**What to do**
a) In the seniors housing access passage, quote the stretch from "1. The applicant provided" through "toilet on the entry level.".
b) In the seniors housing access passage, which houses do not comply with the access standard?

Contravention of the access standard at cl 41 and Schedule 3, Part 2 (17) of SEPP Seniors Housing

  1. The proposal includes 7 houses which do not comply with the following standard for self-contained dwellings at cl 41 and Sch 3, Pt 2, cl 17 of SEPP Seniors Housing:

17 Access to kitchen, main bedroom, bathroom and toilet

In a multi-storey self-contained dwelling, the kitchen, main bedroom, bathroom and toilet must be located on the entry level.

  1. The applicant seeks an exception to the access standard for self-contained dwellings in SEPP Seniors Housing. The applicant provided a cl 4.6 written request in support of a variation to the standard, which was marked as Exhibit Z.

The applicant’s written request

  1. The applicant provided a written request seeking to justify the contravention of the accessibility standard at cl 41 and Sch 3, Pt 2, cl 17 of SEPP Seniors Housing. The applicant’s written request justifies the contravention of the development standard on the following bases:

  • The proposal provides for 7 dwellings, Houses 1, 2, 4, 5, 6, 8 and 14 which do not comply with the requirements of cl 41 and Sch 3, Pt 2, cl 17 of SEPP Seniors Housing to locate the kitchen, main bedroom, bathroom and toilet on the entry level.

  • All the dwellings which do not comply with the accessibility standard have an internal lift. A private lift will provide convenient and appropriate access between the levels.

**Data shown**
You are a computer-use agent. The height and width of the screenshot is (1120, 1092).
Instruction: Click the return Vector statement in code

**Exercise results**
a)
1. The applicant provided a written request seeking to justify the contravention of the accessibility standard at cl 41 and Sch 3, Pt 2, cl 17 of SEPP Seniors Housing. The applicant’s written request justifies the contravention of the development standard on the following bases:

  • The proposal provides for 7 dwellings, Houses 1, 2, 4, 5, 6, 8 and 14 which do not comply with the requirements of cl 41 and Sch 3, Pt 2, cl 17 of SEPP Seniors Housing to locate the kitchen, main bedroom, bathroom and toilet on the entry level.

b) Houses 1, 2, 4, 5, 6, 8 and 14.